Task: Repeat all the records, precisely as given.

Stored records:

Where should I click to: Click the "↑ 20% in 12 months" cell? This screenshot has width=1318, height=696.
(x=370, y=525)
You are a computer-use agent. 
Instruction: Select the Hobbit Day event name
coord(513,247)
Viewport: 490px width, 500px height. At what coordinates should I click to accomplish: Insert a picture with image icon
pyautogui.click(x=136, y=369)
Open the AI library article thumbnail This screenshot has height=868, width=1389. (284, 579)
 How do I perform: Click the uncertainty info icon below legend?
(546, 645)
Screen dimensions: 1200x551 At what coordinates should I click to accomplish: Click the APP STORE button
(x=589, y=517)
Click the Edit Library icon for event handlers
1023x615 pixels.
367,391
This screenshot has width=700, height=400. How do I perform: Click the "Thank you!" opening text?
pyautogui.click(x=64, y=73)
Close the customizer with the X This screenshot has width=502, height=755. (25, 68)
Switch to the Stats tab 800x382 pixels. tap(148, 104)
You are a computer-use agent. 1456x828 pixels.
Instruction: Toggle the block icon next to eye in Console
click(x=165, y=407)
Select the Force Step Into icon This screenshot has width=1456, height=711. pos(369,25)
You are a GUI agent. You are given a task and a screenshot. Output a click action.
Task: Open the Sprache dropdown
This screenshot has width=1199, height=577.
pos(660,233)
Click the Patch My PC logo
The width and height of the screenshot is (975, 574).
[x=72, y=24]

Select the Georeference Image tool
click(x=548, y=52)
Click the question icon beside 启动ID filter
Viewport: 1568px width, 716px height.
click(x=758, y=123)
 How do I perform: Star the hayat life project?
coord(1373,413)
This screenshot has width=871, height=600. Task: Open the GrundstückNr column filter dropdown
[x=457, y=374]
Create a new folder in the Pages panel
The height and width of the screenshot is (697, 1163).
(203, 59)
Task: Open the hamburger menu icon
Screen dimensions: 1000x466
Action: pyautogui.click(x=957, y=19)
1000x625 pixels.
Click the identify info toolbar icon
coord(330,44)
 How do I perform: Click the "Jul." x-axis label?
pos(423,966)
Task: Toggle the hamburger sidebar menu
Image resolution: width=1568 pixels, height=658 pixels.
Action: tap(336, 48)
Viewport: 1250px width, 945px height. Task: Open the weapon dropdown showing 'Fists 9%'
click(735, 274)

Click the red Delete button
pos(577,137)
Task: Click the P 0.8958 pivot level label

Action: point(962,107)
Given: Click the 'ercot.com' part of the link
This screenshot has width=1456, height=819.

Expected output:
Where should I click to: Click the "↑ 20% in 12 months" cell? This screenshot has width=1318, height=696.
(x=370, y=525)
You are a computer-use agent. 
Instruction: Select the Hobbit Day event name
coord(513,247)
Viewport: 490px width, 500px height. At what coordinates should I click to accomplish: Insert a picture with image icon
pyautogui.click(x=136, y=369)
Open the AI library article thumbnail This screenshot has height=868, width=1389. (284, 579)
 How do I perform: Click the uncertainty info icon below legend?
(546, 645)
Screen dimensions: 1200x551 At what coordinates should I click to accomplish: Click the APP STORE button
(x=589, y=517)
Click the Edit Library icon for event handlers
1023x615 pixels.
367,391
This screenshot has width=700, height=400. How do I perform: Click the "Thank you!" opening text?
pyautogui.click(x=64, y=73)
Close the customizer with the X This screenshot has width=502, height=755. (25, 68)
Switch to the Stats tab 800x382 pixels. tap(148, 104)
You are a computer-use agent. 1456x828 pixels.
Instruction: Toggle the block icon next to eye in Console
click(x=165, y=407)
Select the Force Step Into icon This screenshot has width=1456, height=711. pos(369,25)
You are a GUI agent. You are given a task and a screenshot. Output a click action.
Task: Open the Sprache dropdown
This screenshot has width=1199, height=577.
pos(660,233)
Click the Patch My PC logo
The width and height of the screenshot is (975, 574).
[x=72, y=24]

Select the Georeference Image tool
click(x=548, y=52)
Click the question icon beside 启动ID filter
Viewport: 1568px width, 716px height.
click(x=758, y=123)
 How do I perform: Star the hayat life project?
coord(1373,413)
This screenshot has width=871, height=600. Task: Open the GrundstückNr column filter dropdown
[x=457, y=374]
Create a new folder in the Pages panel
The height and width of the screenshot is (697, 1163).
(203, 59)
Task: Open the hamburger menu icon
Screen dimensions: 1000x466
Action: pyautogui.click(x=957, y=19)
1000x625 pixels.
Click the identify info toolbar icon
coord(330,44)
 How do I perform: Click the "Jul." x-axis label?
pos(423,966)
Task: Toggle the hamburger sidebar menu
Image resolution: width=1568 pixels, height=658 pixels.
Action: tap(336, 48)
Viewport: 1250px width, 945px height. Task: Open the weapon dropdown showing 'Fists 9%'
click(735, 274)

Click the red Delete button
pos(577,137)
Task: Click the P 0.8958 pivot level label

Action: point(962,107)
Given: Click the 'ercot.com' part of the link
This screenshot has width=1456, height=819.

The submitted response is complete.